Results: scRNA-seq analyses of the SSc-ILD lung dataset identified differentially expressed phagocytosis-related genes (MARCO, C1QA, C1QB, C1QC) in FOSL2hi SPP1hi lung macrophages from SSc-ILD patients compared to FOSL2null cells (p.adj.≤0.05; log2 ratio≥0.5). Further, scRNA-seq analysis of dcSSc skin tissue revealed that FOSL2hi CCR1+ skin macrophages showed higher expression of phagolysosome-related genes (CORO1A, ARL8B) compared to FOSL2null cells (p.adj.≤0.05; log2 ratio≥0.5). In the in vitro differentiated hMDM, we observed increased FOSL-2 protein levels in unstimulated and pro-inflammatory LPS stimulated SSc hMDM compared to healthy hMDM (Figure 1A). In addition, phagocytic activity of pHrodo Red E.coli particles was increased in unstimulated and LPS stimulated SSc hMDM compared to healthy hMDM (Figure 1B). We did not observe any significant differences in phagocytic activity between early SSc, lcSSc and dcSSc hMDM. To further study the exact role of FOSL2, we used siRNA-specific knockdown of FOSL2 in unstimulated SSc hMDM, which led to reduced phagocytic activity compared to siRNA control hMDM (Figure 1C).
Conclusion: For the first time, we showed that FOSL-2 is a driver of newly identified pro-phagocytic macrophages and a crucial contributor of enhanced macrophage phagocytosis in patients with SSc.
References
1. Valenzi, E., et al., Ann Rheum Dis, 2019, 78(10): p. 1379-1387. 2. Xue, D., et al., Arthritis Rheumatol, 2022, 74(2) : p. 329-341. Figure 1: FOSL-2 protein levels and phagocytosis in HC and SSc hMDM. A) Representative Western Blot image and fold changes of FOSL-2 protein levels for unstimulated (UT) and LPS stimulated hMDM, n= HC (11-18), SSc (18-25).

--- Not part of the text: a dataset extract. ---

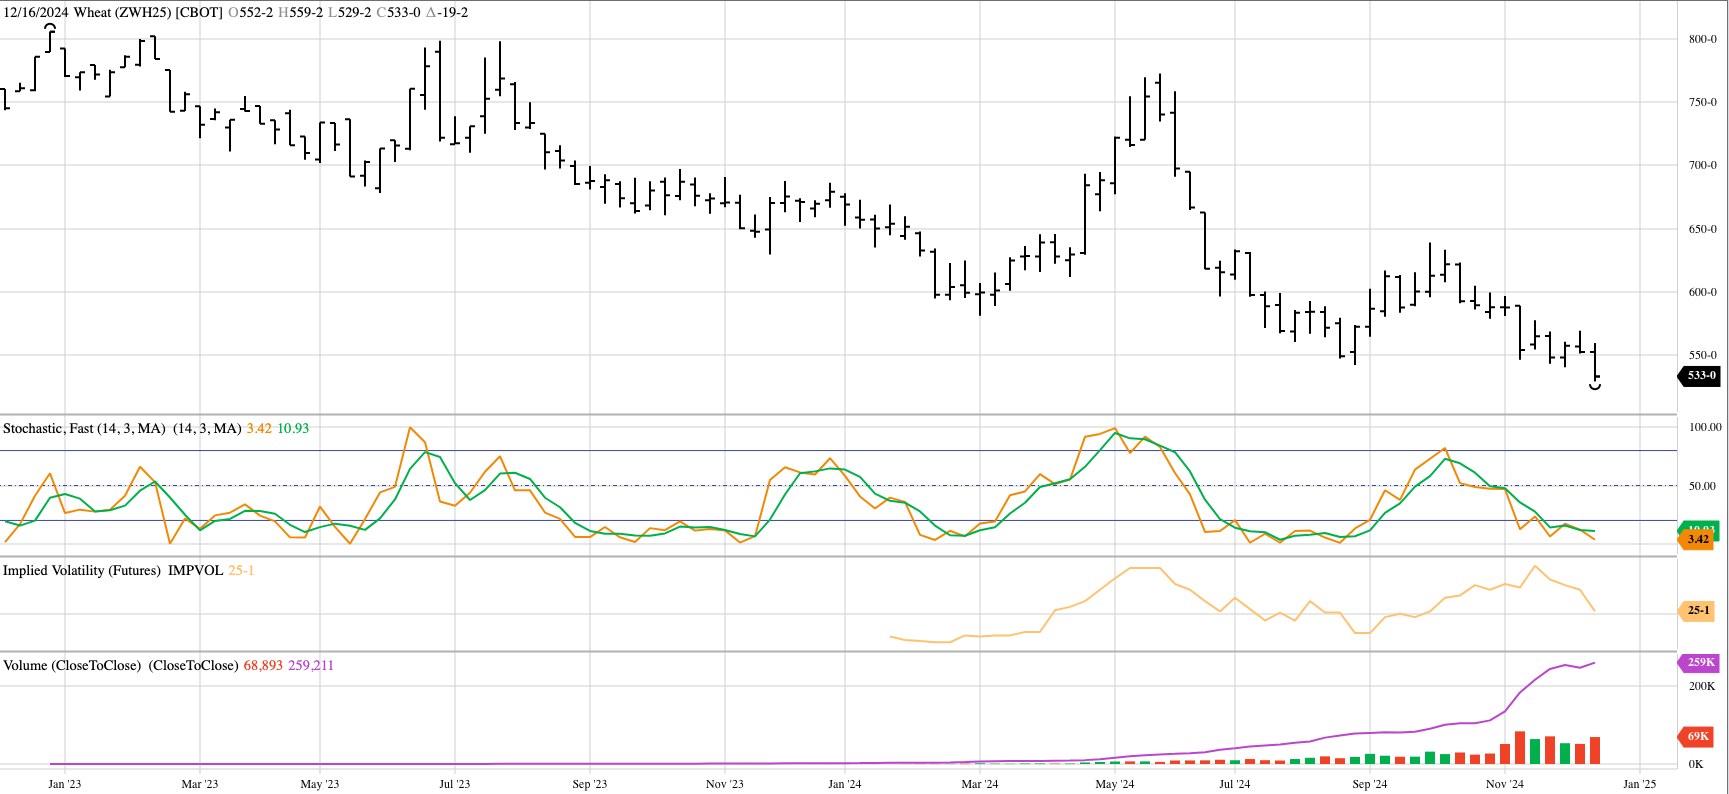Click the 800-0 price axis label

(1702, 39)
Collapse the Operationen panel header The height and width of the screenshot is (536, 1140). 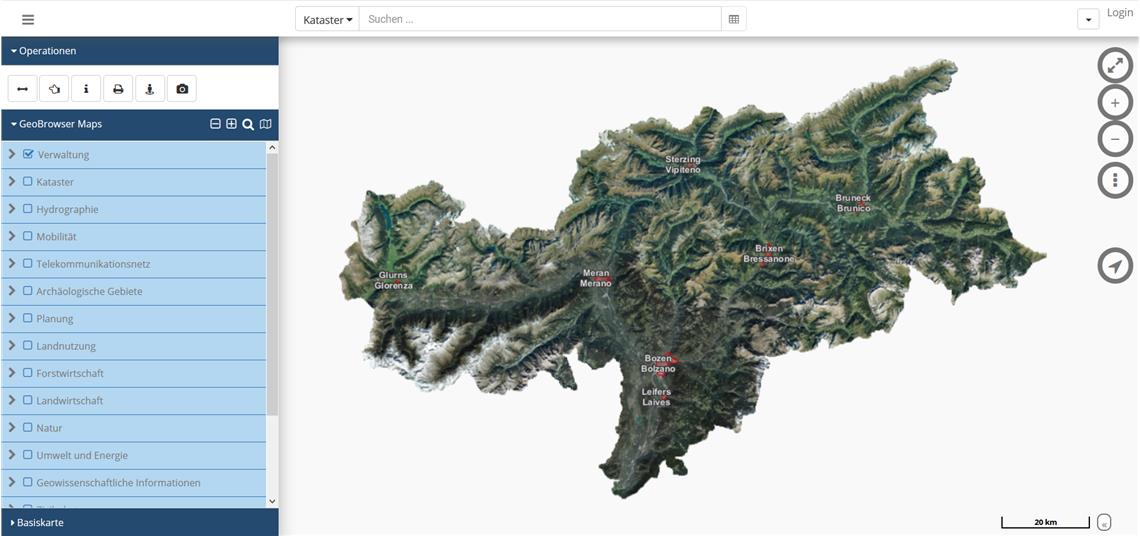coord(47,51)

B) Fold changes of phagocytic activity are shown for unstimulated (UT) and LPS stimulated hMDM, n= HC (12-16), SSc (29-34). C) Fold changes of phagocytic activity are shown for control siRNA and FOSL2 siRNA silenced unstimulated (UT) hMDM, n= (6). Disclosures: A. Hukara, None; T. Tabib, None; M. Rudnik, None; O. Distler, AbbVie/Abbott, Amgen, GlaxoSmithKlein(GSK), Novartis, Roche, UCB, Kymera, Mitsubishi Tanabe, Boehringer Ingelheim, 4P-Pharma, Acceleron, Alcimed, Altavant Sciences, AnaMar, Arxx, AstraZeneca, Blade Therapeutics, Bayer, Corbus Pharmaceuticals, CSL Behring, Galapagos, Glenmark, Horizon, Inventiva, Lupin, Miltenyi Biotec, Merck/MSD, Prometheus Biosciences, Redx Pharma, Roivant, Sanofi, Topadur, Pfizer, Janssen, Medscape, Patent issued “mir-29 for the treatment of systemic sclerosis” (US8247389, EP2331143), FOREUM Foundation, ERS/EULAR Guidelines, EUSTAR, SCQM (Swiss Clinical Quality Management in Rheumatic Diseases), Swiss Academy of Medical Sciences (SAMW), Hartmann Müller Foundation; P. Blyszczuk, None; R. Lafyatis, Corbus, Formation, Moderna, Regeneron, AstraZeneca, Pfizer, Mitsubishi, Bristol-Myers Squibb(BMS), Boehringer-Ingelheim, Sanofi, Boehringer-Mannheim, Merck, Genentech/Roche, Biogen, Cleveland Clinic, National Institute of Arthritis and Musculoskeletal and Skin Diseases; G. Kania, None.